A trivially copyable class is a class:

  • where each copy constructor, move constructor, copy assignment operator, and move assignment operator (12.8 [class.copy], 13.5.3 [over.ass]) is either deleted or trivial,
  • that has at least one non-deleted copy constructor, move constructor, copy assignment operator, or move assignment operator, and
  • that has a trivial, non-deleted destructor (12.4 [class.dtor]).

This renders classes like

struct B {
    B() = default;
    B(const B&) = delete;
    B& operator=(const B&) = delete;
};

no longer trivially copyable. (Classes of this sort include synchronization primitives like std::atomic<T> and std::mutex.)

However, the A in the OP has a implicitly declared, non-deleted copy assignment operator that is trivial, so it remains trivially copyable.

The original answer for the pre-CWG1734 situation is preserved below for reference.
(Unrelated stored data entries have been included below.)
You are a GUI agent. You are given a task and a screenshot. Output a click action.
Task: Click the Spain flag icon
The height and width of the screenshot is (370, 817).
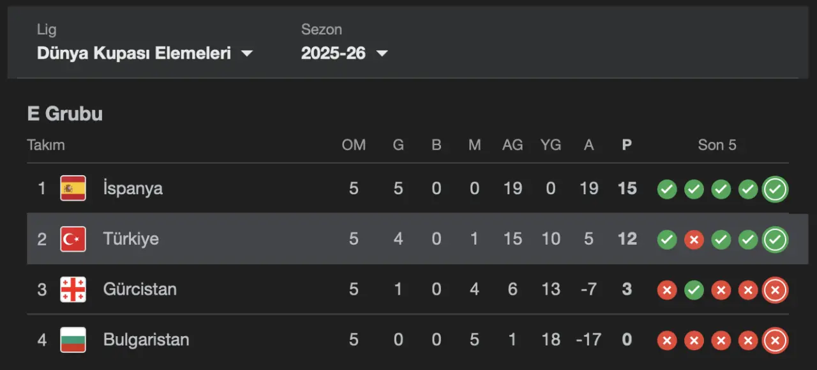point(73,189)
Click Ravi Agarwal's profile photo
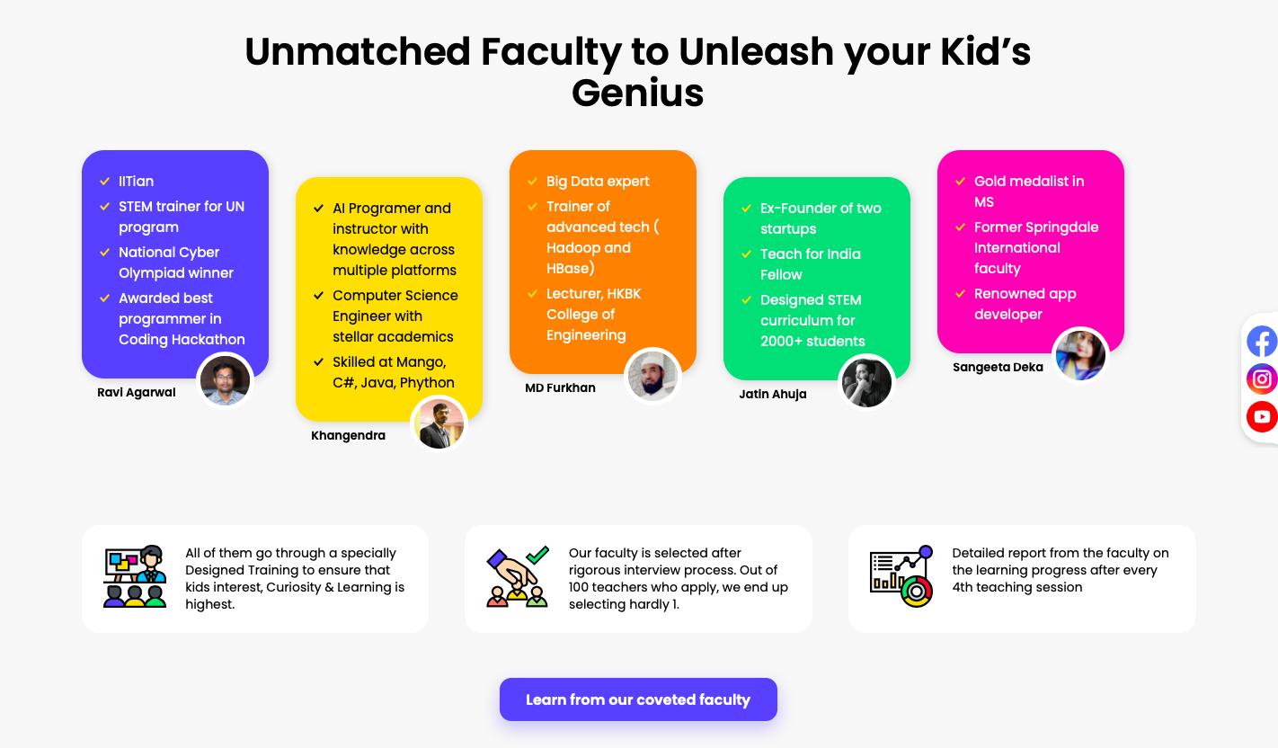 tap(225, 379)
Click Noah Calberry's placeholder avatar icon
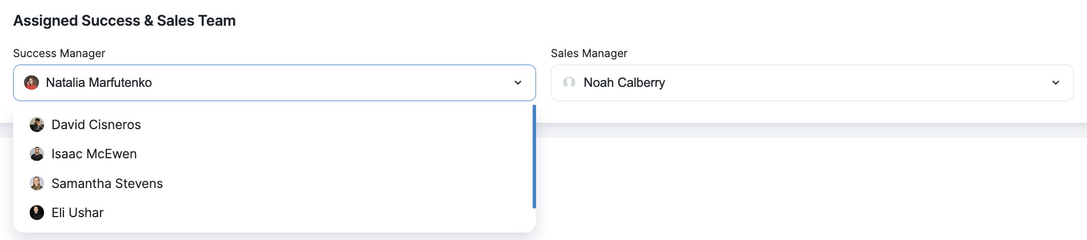Image resolution: width=1087 pixels, height=240 pixels. [x=569, y=83]
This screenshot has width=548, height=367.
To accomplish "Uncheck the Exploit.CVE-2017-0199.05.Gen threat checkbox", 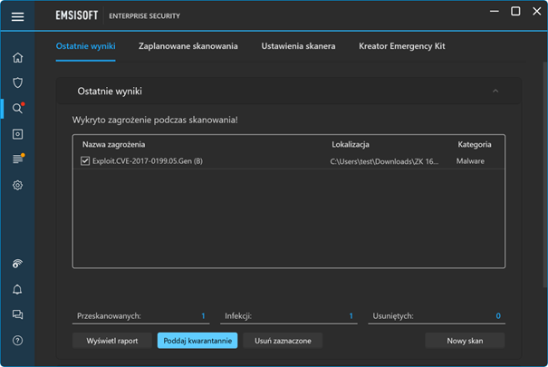I will pos(85,161).
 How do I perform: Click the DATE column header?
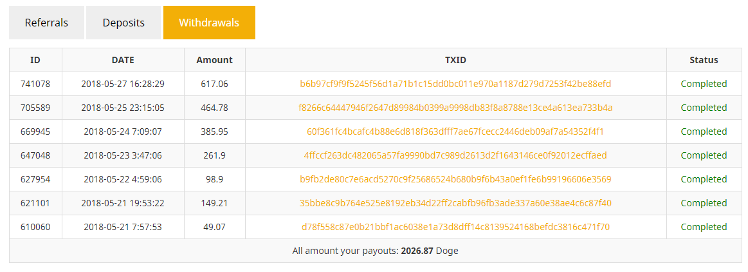point(123,60)

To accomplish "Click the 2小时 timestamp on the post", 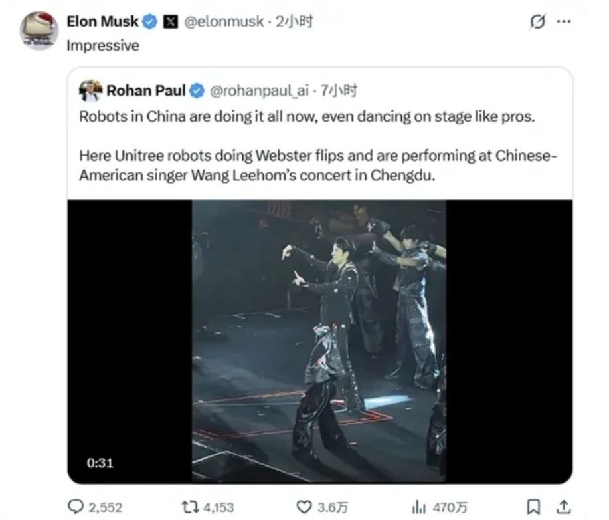I will click(294, 21).
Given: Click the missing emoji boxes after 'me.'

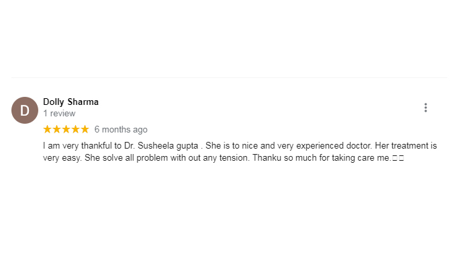Looking at the screenshot, I should pyautogui.click(x=398, y=158).
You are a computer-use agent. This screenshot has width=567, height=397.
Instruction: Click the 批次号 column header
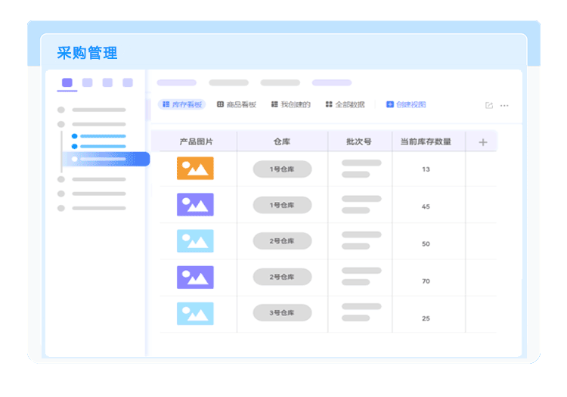[358, 142]
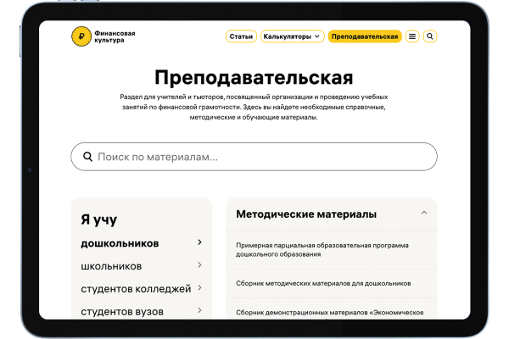Open Сборник демонстрационных материалов link

pyautogui.click(x=329, y=313)
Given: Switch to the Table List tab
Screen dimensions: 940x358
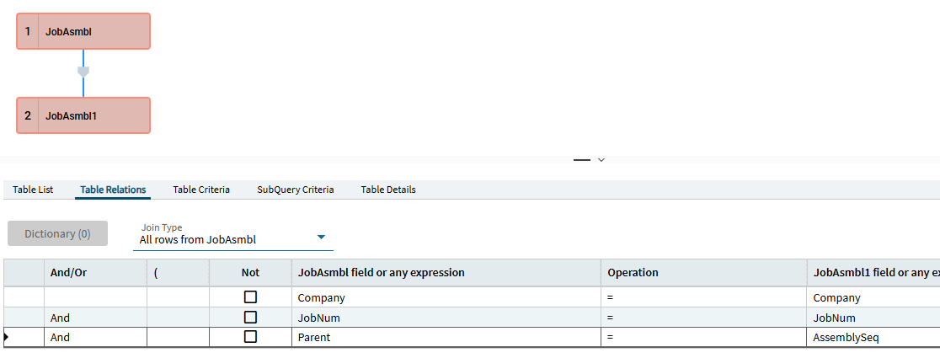Looking at the screenshot, I should (33, 190).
Yes, somewhat counterintuitively, it is trivially copyable. [class]/p6:

A trivially copyable class is a class that:

  • has no non-trivial copy constructors (12.8),
  • has no non-trivial move constructors (12.8),
  • has no non-trivial copy assignment operators (13.5.3, 12.8),
  • has no non-trivial move assignment operators (13.5.3, 12.8), and
  • has a trivial destructor (12.4).

[class.copy]/p12:

A copy/move constructor for class X is trivial if it is not user-provided, its parameter-type-list is equivalent to the parameter-type-list of an implicit declaration, and if

  • class X has no virtual functions (10.3) and no virtual base classes (10.1), and
  • class X has no non-static data members of volatile-qualified type, and
  • the constructor selected to copy/move each direct base class subobject is trivial, and
  • for each non-static data member of X that is of class type (or array thereof), the constructor selected to copy/move that member is trivial;

Similarly ([class.copy]/p25):

A copy/move assignment operator for class X is trivial if it is not user-provided, its parameter-type-list is equivalent to the parameter-type-list of an implicit declaration, and if

  • class X has no virtual functions (10.3) and no virtual base classes (10.1), and
  • class X has no non-static data members of volatile-qualified type, and
  • the assignment operator selected to copy/move each direct base class subobject is trivial, and
  • for each non-static data member of X that is of class type (or array thereof), the assignment operator selected to copy/move that member is trivial;

[class.dtor]/p5:

A destructor is trivial if it is not user-provided and if:

  • the destructor is not virtual,
  • all of the direct base classes of its class have trivial destructors, and
  • for all of the non-static data members of its class that are of class type (or array thereof), each such class has a trivial destructor.

[dcl.fct.def.default]/p5:

A function is user-provided if it is user-declared and not explicitly defaulted or deleted on its first declaration.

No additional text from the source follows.